Your goal
Find the line containing "Collapse the calendar" in the entries below. Restate it and each line after it, word for word, up to and including the line containing "Click the bold 'can be' text".

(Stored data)
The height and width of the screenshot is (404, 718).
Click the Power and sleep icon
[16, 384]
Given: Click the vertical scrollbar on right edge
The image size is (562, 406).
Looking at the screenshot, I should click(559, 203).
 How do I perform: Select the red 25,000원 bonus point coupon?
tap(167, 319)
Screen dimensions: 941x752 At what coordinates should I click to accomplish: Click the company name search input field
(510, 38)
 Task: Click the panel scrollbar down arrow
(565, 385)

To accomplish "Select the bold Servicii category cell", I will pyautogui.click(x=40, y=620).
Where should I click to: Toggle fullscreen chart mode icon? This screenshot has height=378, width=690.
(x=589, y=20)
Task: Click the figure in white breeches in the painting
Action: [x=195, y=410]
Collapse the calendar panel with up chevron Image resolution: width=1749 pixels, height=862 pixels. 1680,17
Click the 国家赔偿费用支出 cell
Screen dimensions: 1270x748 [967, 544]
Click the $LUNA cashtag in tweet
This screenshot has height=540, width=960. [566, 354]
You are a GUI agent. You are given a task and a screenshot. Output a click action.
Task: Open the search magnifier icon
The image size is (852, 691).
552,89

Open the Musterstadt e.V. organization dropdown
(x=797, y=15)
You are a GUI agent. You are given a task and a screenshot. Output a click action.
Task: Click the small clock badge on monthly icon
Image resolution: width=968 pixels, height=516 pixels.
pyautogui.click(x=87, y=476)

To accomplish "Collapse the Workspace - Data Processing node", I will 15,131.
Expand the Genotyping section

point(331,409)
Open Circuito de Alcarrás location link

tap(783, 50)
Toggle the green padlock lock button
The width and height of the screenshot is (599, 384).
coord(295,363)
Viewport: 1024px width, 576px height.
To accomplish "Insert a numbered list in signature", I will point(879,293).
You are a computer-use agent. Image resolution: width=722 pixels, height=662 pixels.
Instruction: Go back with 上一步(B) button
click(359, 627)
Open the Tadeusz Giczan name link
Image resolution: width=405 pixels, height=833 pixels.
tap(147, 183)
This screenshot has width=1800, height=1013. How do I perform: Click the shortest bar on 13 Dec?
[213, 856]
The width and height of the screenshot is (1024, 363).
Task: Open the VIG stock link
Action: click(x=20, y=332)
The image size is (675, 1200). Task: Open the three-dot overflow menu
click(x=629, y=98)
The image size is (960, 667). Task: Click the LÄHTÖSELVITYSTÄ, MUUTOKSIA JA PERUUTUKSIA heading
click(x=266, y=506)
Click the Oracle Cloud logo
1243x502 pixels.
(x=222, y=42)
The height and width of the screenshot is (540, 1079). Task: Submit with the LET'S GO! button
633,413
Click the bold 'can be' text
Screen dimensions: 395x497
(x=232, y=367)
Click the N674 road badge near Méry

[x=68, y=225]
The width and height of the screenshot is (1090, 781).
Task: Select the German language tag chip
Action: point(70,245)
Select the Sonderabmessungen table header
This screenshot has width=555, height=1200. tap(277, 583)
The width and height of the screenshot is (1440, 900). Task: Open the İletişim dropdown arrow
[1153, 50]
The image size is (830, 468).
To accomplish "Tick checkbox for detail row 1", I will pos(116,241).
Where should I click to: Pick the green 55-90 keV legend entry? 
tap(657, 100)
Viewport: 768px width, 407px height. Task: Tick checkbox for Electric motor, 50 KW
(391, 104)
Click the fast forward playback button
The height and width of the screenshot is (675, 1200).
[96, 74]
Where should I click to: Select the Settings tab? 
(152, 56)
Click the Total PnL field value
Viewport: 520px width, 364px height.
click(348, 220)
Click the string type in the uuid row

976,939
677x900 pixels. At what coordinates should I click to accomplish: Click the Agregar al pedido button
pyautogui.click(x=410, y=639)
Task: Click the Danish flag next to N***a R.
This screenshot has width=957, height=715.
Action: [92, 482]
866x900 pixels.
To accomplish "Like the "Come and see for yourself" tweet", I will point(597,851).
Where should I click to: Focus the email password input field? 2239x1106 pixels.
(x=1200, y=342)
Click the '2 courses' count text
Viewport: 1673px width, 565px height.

Task response
Collapse the calendar panel with up chevron Image resolution: width=1749 pixels, height=862 pixels. 1680,17
Click the 国家赔偿费用支出 cell
Screen dimensions: 1270x748 [967, 544]
Click the $LUNA cashtag in tweet
This screenshot has height=540, width=960. [566, 354]
You are a GUI agent. You are given a task and a screenshot. Output a click action.
Task: Open the search magnifier icon
The image size is (852, 691).
552,89

Open the Musterstadt e.V. organization dropdown
(x=797, y=15)
You are a GUI agent. You are given a task and a screenshot. Output a click action.
Task: Click the small clock badge on monthly icon
Image resolution: width=968 pixels, height=516 pixels.
pyautogui.click(x=87, y=476)

To accomplish "Collapse the Workspace - Data Processing node", I will 15,131.
Expand the Genotyping section

point(331,409)
Open Circuito de Alcarrás location link

tap(783, 50)
Toggle the green padlock lock button
The width and height of the screenshot is (599, 384).
coord(295,363)
Viewport: 1024px width, 576px height.
To accomplish "Insert a numbered list in signature", I will point(879,293).
You are a computer-use agent. Image resolution: width=722 pixels, height=662 pixels.
Instruction: Go back with 上一步(B) button
click(359, 627)
Open the Tadeusz Giczan name link
Image resolution: width=405 pixels, height=833 pixels.
tap(147, 183)
This screenshot has width=1800, height=1013. How do I perform: Click the shortest bar on 13 Dec?
[213, 856]
The width and height of the screenshot is (1024, 363).
Task: Open the VIG stock link
Action: click(x=20, y=332)
The image size is (675, 1200). Task: Open the three-dot overflow menu
click(x=629, y=98)
The image size is (960, 667). Task: Click the LÄHTÖSELVITYSTÄ, MUUTOKSIA JA PERUUTUKSIA heading
click(x=266, y=506)
Click the Oracle Cloud logo
1243x502 pixels.
(x=222, y=42)
The height and width of the screenshot is (540, 1079). Task: Submit with the LET'S GO! button
633,413
Click the bold 'can be' text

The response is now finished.